Après avoir repris le groupe La Provence (quotidiens La Provence et Corse Matin) en 2022, Rodolphe Saadé a pris une participation dans M6, racheté La Tribune et annoncé la semaine dernière le rachat d'Altice Media, maison mère de BFMTV notamment.
"Ligne rouge franchie"
S'ils se "félicitent de la réintégration du directeur de la rédaction de La Provence", les sociétés des journalistes de BFMTV et RMC, ainsi que les syndicats d'Altice Media (SNJ, CGT et SNME-CFDT) estiment eux aussi dans un communiqué qu'en "intervenant directement auprès du directeur de la publication, l'actionnaire a franchi une ligne rouge" et se disent "prêts à se mobiliser" si "l'indépendance des rédactions et la liberté éditoriales" étaient à nouveau menacées.
Dans l'immédiat, le "rassemblement symbolique" auxquels ils avaient appelé lundi à 10H est en revanche annulé, selon une déléguée syndicale du SNJ d'Altice Media.

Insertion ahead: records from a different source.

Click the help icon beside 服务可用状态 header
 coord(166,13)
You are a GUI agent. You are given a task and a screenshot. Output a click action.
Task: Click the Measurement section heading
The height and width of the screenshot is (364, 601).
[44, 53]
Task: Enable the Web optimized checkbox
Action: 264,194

Rodolfe Saadé est souvent présenté comme proche du président Macron, qui s'est à plusieurs reprises rendu au siège de CMA CGM lors de ses visites à Marseille.
La crise à La Provence est partie de l'annonce de la mise à pied du directeur de la rédaction pour la Une du quotidien de jeudi, barrée du titre "Il (Emmanuel Macron, ndlr) est parti et nous, on est toujours là...", reprenant les mots d'un habitant de la cité paupérisée de La Castellane, à Marseille, interrogé en page intérieure. Le titre surplombe une photo montrant deux personnes, de dos, regardant passer une policière en patrouille dans cette cité de la deuxième ville de France, où le président de la République était venu par surprise mardi annoncer une opération "place nette XXL", qu'il présentait comme "sans précédent" contre le narcotrafic.
Cette citation "a été reprise en Une, sans être explicitement sourcée. Cette erreur dans la composition de la Une revêt un caractère problématique, certains lecteurs ayant cru que cette citation provenait de narcotrafiquants. Elle est à l'origine du rappel à l'ordre du directeur de la rédaction", estime dans son communiqué la direction, qui s'excuse par ailleurs auprès des lecteurs de la non-parution du journal samedi, dimanche et lundi.
Une déléguée syndicale du SNJ avait pourtant souligné que la rédaction n'avait reçu aucune plainte de lecteurs à la suite de cette Une, "juste quelques tweets d'élus locaux". Une autre avait dénoncé des "pressions politiques" ayant conduit à la mise à pied d'Aurélien Viers. "Au terme d'une discussion constructive engagée depuis plusieurs mois par la direction du journal, de la rédaction et les syndicats représentatifs de celle-ci, la charte d'indépendance éditoriale et de déontologie de 'La Provence' sera promulguée d'ici le 15 avril", a indiqué la direction de La Provence.